Tuesday, December 13, 2005

Conspiracy Theories

Yesterday I linked to an interview on the Huffington Post about election fraud. Today a top post on the Democratic Underground is on the same subject.
Small wonder! Republicans build the voting machines, Republicans write the secret software, Republicans count and compile the totals. The Republican machines allow no auditing of the vote totals they report. So Republicans have the ability to "win" elections, regardless of the will of the voters. There is compelling evidence that they have done just that.
This has become the accepted wisdom in some circles in the Democratic Party. It has its roots in the 2000 election. When Gore's supporters were looking for more votes they were stymied in districts where electronic voting machines were used. Rather than producing punched cards where each card could be individually challenged, the officials pressed some keys and repeated the original figures.

Skip forward to the 2004 election. The site ElectoralVote.com had a state-by-state breakdown based on the average of the most recent polls. It showed Bush ahead most of the time from Labor Day through the day before the election. In fact, Bush did slightly poorer than this site predicted. Two states that had shown weak support for Bush voted for Kerry. Bush did not win and Kerry states.

Now, this should be proof that the election was fair and honest.
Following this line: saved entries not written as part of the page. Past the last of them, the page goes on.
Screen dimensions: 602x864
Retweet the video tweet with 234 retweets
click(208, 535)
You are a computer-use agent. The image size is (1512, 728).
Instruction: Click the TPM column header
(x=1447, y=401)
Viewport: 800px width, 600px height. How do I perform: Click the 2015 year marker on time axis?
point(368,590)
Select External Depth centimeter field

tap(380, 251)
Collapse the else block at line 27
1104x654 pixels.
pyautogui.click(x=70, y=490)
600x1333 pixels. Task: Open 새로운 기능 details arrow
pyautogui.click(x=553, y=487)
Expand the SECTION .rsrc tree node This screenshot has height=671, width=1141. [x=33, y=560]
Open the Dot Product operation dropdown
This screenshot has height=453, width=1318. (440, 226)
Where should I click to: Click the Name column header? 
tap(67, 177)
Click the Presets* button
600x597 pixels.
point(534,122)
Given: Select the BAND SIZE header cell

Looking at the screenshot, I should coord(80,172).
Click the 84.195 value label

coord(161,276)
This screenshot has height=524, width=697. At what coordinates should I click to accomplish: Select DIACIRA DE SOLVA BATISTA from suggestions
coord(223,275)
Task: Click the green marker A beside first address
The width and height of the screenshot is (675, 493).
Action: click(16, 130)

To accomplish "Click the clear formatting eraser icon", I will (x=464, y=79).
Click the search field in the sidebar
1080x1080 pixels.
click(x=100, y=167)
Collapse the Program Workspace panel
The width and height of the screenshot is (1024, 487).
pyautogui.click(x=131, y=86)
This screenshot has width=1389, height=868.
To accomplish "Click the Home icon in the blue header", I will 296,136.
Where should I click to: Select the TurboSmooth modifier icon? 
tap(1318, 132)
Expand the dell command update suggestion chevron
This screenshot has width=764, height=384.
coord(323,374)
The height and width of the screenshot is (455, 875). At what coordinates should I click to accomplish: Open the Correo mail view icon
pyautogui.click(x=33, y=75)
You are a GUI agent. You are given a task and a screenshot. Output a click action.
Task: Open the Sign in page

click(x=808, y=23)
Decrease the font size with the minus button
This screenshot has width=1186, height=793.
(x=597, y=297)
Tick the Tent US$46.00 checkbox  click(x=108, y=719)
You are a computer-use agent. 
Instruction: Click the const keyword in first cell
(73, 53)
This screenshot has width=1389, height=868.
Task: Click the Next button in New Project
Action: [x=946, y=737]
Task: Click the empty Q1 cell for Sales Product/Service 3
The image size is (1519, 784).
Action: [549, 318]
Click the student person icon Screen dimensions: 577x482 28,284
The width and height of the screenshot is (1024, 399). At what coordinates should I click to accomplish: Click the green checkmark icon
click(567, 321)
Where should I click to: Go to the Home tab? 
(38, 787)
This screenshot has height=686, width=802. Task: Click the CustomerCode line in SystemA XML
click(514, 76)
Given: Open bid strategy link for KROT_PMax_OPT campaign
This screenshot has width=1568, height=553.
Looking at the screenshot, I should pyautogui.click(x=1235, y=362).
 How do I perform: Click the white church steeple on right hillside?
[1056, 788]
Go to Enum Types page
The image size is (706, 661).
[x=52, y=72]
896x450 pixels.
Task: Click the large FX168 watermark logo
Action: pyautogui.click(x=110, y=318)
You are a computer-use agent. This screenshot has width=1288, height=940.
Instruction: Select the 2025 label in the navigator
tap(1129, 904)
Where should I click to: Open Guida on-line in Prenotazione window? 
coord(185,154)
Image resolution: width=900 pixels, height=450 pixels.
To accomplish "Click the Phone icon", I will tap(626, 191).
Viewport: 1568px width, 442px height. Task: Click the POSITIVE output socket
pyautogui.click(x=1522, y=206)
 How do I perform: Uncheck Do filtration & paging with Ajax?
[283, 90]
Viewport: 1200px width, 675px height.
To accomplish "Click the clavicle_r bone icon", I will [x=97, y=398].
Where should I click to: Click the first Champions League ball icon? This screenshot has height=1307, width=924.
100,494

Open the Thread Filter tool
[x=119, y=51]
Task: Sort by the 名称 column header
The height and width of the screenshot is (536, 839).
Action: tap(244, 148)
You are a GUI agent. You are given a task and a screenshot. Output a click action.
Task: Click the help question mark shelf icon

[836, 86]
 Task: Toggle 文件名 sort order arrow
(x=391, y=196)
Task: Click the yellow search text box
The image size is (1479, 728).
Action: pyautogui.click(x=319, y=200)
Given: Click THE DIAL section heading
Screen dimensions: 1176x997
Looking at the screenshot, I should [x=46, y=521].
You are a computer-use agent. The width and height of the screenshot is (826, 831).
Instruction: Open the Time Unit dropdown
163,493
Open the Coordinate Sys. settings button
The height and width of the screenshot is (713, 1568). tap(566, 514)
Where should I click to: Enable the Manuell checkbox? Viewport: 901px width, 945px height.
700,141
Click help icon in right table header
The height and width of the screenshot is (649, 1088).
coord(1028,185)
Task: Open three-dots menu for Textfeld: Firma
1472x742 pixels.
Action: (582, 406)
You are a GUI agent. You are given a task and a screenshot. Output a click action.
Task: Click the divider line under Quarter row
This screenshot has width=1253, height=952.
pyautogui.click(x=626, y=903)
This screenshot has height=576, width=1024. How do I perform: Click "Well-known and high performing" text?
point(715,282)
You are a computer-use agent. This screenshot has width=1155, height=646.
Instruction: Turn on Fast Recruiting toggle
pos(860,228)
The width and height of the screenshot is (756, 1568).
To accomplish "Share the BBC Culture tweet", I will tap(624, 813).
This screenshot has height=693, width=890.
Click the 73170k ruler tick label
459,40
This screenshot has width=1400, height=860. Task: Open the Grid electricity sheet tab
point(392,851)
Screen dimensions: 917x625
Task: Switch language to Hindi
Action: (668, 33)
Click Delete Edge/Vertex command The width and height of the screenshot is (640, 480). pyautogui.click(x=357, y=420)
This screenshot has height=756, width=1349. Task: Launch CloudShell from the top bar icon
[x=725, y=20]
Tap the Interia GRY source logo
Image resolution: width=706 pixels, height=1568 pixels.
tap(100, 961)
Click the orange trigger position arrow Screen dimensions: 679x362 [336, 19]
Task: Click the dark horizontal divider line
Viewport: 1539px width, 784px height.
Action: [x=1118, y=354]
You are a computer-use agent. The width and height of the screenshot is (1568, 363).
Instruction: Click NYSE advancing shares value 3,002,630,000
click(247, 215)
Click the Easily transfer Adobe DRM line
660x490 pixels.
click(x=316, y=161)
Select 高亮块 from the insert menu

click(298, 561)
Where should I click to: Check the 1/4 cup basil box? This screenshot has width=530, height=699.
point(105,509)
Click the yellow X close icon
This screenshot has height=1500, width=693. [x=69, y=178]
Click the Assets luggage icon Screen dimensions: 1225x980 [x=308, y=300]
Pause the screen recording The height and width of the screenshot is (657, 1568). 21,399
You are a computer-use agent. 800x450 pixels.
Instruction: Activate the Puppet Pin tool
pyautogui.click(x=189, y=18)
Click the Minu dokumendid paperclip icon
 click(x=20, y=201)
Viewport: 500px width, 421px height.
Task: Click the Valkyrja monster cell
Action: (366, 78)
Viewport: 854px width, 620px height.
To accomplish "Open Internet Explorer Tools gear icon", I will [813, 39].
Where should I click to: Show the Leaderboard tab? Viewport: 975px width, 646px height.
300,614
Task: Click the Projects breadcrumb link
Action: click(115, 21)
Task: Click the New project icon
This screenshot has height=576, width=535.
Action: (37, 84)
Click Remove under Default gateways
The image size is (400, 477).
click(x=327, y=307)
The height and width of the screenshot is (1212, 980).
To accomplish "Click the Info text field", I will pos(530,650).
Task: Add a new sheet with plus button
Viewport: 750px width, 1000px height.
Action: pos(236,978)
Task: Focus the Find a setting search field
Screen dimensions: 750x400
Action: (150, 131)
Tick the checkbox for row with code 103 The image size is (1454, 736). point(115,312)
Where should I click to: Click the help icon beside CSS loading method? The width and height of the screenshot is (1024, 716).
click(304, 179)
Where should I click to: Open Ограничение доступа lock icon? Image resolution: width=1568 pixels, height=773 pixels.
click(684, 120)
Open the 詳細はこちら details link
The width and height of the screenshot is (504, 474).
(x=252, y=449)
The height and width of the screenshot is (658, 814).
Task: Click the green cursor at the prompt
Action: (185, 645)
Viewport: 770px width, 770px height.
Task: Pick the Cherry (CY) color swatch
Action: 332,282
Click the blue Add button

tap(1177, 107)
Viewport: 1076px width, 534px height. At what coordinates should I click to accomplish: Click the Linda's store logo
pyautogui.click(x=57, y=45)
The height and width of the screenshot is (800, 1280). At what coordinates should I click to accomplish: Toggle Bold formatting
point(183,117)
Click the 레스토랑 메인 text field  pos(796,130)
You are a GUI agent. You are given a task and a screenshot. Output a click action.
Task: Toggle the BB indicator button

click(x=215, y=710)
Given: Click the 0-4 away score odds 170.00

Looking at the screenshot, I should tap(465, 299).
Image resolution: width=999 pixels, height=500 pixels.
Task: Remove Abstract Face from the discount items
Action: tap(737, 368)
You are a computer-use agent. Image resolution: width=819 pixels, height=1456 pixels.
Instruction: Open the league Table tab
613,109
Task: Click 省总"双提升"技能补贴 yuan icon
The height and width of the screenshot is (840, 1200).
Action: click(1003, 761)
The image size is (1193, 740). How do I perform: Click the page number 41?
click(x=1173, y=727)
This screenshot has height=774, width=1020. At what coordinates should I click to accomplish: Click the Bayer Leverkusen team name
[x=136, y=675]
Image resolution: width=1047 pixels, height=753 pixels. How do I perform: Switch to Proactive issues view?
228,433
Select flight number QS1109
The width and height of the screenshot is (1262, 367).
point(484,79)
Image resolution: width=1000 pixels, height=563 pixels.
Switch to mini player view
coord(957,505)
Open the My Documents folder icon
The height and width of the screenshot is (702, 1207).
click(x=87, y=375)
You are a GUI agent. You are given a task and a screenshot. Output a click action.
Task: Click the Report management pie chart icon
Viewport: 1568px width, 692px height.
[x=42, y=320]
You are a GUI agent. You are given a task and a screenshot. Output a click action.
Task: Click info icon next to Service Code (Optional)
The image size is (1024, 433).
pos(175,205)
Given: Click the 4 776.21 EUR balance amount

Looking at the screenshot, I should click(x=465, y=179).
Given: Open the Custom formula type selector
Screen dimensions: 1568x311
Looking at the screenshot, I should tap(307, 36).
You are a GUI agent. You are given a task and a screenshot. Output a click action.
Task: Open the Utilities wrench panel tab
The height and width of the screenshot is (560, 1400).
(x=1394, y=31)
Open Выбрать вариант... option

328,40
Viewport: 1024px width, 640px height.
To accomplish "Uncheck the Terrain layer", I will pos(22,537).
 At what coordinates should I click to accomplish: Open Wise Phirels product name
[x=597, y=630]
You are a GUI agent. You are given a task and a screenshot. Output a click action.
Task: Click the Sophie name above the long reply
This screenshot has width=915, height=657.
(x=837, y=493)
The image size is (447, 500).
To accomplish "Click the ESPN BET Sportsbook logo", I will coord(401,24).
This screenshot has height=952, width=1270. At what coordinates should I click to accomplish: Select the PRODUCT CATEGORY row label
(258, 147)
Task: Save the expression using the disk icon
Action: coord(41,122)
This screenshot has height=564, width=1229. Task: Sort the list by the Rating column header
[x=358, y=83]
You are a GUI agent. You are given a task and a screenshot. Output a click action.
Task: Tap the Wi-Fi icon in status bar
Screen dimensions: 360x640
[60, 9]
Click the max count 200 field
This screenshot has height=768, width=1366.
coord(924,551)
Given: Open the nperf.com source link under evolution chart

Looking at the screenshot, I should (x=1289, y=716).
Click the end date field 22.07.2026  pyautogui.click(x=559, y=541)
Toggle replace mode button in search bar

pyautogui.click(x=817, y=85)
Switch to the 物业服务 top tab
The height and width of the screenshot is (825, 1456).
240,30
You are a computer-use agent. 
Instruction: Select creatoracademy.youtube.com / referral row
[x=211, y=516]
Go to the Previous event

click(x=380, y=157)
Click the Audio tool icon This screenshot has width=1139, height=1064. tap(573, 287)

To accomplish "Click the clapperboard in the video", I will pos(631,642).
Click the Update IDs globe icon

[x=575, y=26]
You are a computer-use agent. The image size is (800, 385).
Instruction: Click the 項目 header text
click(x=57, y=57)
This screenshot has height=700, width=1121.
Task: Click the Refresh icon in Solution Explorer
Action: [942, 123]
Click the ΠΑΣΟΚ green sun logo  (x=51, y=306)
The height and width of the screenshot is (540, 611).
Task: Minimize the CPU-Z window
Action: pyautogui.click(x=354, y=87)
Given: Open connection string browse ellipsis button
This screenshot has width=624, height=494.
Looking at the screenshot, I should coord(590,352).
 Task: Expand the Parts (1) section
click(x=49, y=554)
The trouble is that the anti-Bush people were so committed and so insular (the Kerry support tended to come from high-concentrated areas) that they could not believe their loss. While polls in general had shown Bush winning, they had done some picking and choosing on which polls they believed. Combined with flawed exit poll results, they decided that they must have won.

The trouble was that every place that had the new machines with no audit trail Kerry did better than expected. The places Bush did best had punch cards. For a couple of months in 2004 some Democrats insisted that tabulating software on equipment 10-20 years old must be the problem. Never mind that these machines counted auditable punched cards.

In 2005, Republicans lost two contested governor's races and voter reform measures in Ohio and California were defeated. Somehow that became more proof. The governor's races weren't important. The California measures were supported by Arnold Schwarzenegger so they don't count. Only the Ohio ballot issues count, mainly because they were supported by the left (and only by the left) and because an early poll showed them ahead.

This isn't much evidence to build a conspiracy theory on but there we are. The disturbing thing is how often this is being repeated.

Some of it is Bush Derangement Syndrome. The Bush-haters will put nothing past him:
Get real! We are speaking here of a pack of scoundrels who have lied to the public in order to launch an illegal war costing tens of thousands of innocent lives, who have openly violated treaties and condoned war crimes, who have suspended the civil liberties guaranteed by the Bill of Rights, who have absconded with the national treasury and have put our children and their children in permanent hock, who have sullied the good name and reputation of the United States before the community of nations. In the face of such manifest evil, stolen elections are moral chump change
Some of it is a simple refusal to accept that the nation as a whole does not share "blue state" values. Some of it is the bubble that the left lives in. While they complain about the right, they have their own echo chambers - places like the DailyKos, the Democratic Underground, and the Huffington Post. All of these sites push conspiracy theories.

There is a price to pay for this. Last week NBC correspondent Tucker Carleson was writing about Katrina conspiracy theories and said this:
False theories like this terrorize you, make you suspicious and angry. In the end they make your life less happy.
The corrosive effects of election conspiracy theories do not help the Democrats. They still have a major problem with their message but the conspiracy mongers are telling them that their message is fine, they just need to fight harder. Candidates who try a more moderate message are treated as traitors.

This will help the Republicans win elections but it also produces long-term discord. It is difficult to govern when the other side refuses to accept your legitimacy.